Deux pistes audio encodées en Dolby Digital mono sur deux canaux : la version anglaise et le doublage français d'époque. Si on a le plaisir de retrouver la piste française d'origine, elle est quelque peu agrémentée d'un fond quelque peu métallique dans son rendu. Des dialogues cependant clairs, audibles. On préférera la piste anglaise, avec les sous-titres français optionnels. Il existe un certain souffle tout au long, mais les bruitages, effets sonores, dialogues apparaissent bien plus naturels et clairs.
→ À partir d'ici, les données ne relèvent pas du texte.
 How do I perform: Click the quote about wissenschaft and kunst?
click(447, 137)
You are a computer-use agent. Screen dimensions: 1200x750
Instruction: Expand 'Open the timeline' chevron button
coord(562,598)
Surtout, une meilleure appréciation de la partition musicale très particulière et parfois violemment originale.
Pour la partie bonus, Alain Petit revient pendant 38 minutes sur à la fois LA POUPEE DIABOLIQUE ainsi que les adaptations de films ayant pour sujet les ventriloques et leurs poupées., un tour sur le producteur et les acteurs, la carrière du film, sa destinée française contrariée... Parmi les quelques différences entre le montage européen et le montage américain, Artus propose deux exemples. Le premier : la séquence du meurtre de Magda remplacé par une scène de strip-tease. Le second : une scène alternative, avec la maitresse du journaliste (à la 48e mn) qui apparait sans sa nuisette, présente dans la version européenne. Le tout spécifiquement tourné pour le marché nord américain. probablement pour coïncider sur le marché du « nudie » qui battait son plein, avec en tête de proue Russ Meyer et notamment son IMMORAL MR. TEAS qui remporta énormément d'argent à l'époque et lança la mode des scènes déshabillées. Un diaporama de 2mn11 sur fond de dialogues du film et les bandes annonces de la collection «British Horror» complètent cette édition.
Au final, un très bon choix de la part d'Artus Films que de porter à la connaissance de chacun/chacune cette POUPEE DIABOLIQUE. Un film autre, transfiguré par une mise en scène parfois audacieuse, avec une véritable personnalité, au montage adroit et au twist final inattendu - et bienvenu. Très recommandé!